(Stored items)
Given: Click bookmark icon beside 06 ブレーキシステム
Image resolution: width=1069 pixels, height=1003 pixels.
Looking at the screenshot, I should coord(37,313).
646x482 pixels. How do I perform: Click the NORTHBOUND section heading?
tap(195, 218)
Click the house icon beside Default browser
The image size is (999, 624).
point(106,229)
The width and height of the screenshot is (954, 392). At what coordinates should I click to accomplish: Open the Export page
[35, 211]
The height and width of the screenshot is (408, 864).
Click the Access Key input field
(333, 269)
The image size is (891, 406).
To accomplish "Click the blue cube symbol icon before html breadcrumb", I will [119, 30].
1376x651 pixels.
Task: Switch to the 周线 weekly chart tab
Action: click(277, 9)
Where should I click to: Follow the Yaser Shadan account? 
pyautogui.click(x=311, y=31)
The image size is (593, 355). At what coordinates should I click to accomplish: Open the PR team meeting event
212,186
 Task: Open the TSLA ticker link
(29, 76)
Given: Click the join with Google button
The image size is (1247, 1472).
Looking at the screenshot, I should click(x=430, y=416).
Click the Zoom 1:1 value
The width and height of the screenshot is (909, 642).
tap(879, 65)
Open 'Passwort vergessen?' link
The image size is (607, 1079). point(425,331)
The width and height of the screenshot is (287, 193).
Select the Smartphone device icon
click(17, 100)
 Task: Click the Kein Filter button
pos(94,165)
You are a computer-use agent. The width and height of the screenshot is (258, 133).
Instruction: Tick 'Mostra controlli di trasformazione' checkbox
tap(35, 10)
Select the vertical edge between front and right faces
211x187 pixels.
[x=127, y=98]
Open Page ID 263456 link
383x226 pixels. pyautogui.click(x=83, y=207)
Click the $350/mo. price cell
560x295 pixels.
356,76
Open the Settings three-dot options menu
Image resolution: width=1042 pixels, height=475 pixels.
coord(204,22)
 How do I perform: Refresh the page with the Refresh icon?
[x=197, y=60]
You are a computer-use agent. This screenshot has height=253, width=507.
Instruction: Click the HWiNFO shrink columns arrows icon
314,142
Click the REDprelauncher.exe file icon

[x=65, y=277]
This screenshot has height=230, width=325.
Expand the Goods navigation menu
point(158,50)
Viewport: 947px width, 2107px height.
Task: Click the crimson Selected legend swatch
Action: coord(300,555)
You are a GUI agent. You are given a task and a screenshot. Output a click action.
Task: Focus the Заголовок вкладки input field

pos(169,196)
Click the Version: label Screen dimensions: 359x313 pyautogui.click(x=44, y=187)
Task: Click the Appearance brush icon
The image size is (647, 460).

> [Problem to work on]:
Find the lines above that include the string "beside" and copy them.

> [Written reply]:
Given: Click bookmark icon beside 06 ブレーキシステム
Click the house icon beside Default browser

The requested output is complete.